Saved entries:
________________________
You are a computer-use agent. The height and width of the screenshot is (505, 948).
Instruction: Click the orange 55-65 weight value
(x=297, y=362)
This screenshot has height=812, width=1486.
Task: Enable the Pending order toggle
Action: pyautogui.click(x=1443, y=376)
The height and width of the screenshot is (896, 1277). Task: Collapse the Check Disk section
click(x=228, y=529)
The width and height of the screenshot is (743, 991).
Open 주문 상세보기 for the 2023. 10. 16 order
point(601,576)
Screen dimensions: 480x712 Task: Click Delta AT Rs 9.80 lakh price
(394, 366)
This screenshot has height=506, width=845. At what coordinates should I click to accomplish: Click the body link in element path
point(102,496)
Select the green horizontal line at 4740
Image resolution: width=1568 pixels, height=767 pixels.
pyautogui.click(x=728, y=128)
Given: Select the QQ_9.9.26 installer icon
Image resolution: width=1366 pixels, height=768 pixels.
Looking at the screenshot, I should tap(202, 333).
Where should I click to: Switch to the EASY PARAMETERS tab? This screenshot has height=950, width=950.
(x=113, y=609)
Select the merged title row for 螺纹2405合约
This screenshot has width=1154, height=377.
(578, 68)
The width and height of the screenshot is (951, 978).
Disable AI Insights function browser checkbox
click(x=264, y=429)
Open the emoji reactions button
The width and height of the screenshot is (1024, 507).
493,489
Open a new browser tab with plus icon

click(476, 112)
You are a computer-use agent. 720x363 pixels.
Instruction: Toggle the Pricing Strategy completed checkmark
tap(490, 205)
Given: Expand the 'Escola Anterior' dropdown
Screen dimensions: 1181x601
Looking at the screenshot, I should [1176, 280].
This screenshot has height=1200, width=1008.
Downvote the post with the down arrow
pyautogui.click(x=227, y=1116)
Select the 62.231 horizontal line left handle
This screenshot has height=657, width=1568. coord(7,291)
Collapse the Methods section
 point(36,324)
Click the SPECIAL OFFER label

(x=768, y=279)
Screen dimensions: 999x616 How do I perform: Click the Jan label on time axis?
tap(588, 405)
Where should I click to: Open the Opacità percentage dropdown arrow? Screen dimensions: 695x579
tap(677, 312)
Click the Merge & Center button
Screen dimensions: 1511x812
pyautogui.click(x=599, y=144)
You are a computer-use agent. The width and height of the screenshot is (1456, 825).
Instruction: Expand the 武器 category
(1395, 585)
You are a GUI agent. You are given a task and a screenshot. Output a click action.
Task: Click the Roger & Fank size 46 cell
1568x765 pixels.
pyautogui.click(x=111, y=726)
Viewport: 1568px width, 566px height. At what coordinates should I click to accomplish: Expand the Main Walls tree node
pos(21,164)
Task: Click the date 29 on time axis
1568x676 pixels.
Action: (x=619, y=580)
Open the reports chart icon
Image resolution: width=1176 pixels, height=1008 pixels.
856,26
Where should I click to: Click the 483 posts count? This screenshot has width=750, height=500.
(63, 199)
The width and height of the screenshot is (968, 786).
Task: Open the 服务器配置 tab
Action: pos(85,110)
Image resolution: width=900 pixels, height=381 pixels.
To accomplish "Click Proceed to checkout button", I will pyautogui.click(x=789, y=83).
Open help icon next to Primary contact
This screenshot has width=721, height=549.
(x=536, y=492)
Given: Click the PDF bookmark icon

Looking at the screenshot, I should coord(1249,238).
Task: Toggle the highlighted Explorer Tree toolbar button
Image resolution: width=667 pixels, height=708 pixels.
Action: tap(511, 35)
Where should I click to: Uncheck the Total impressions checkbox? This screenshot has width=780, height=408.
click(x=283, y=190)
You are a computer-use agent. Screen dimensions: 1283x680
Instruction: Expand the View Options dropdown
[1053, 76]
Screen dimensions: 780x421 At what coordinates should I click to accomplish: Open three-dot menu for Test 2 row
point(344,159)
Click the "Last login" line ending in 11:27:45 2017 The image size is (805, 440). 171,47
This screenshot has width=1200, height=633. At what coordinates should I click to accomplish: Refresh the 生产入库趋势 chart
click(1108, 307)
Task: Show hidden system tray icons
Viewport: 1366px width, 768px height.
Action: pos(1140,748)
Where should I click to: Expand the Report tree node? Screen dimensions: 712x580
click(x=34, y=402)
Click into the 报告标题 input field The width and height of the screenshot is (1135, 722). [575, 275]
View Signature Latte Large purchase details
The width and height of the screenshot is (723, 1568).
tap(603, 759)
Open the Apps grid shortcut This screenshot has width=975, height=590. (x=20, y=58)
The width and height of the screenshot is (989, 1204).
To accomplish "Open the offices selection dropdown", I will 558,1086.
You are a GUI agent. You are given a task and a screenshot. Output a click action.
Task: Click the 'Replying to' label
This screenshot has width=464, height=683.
________________________
**Exercise instructions:** Copy every line above that holds the word "computer".

**Expected output:**
You are a computer-use agent. The height and width of the screenshot is (505, 948).
You are a computer-use agent. 720x363 pixels.
You are a computer-use agent. The width and height of the screenshot is (1456, 825).
You are a computer-use agent. Screen dimensions: 1283x680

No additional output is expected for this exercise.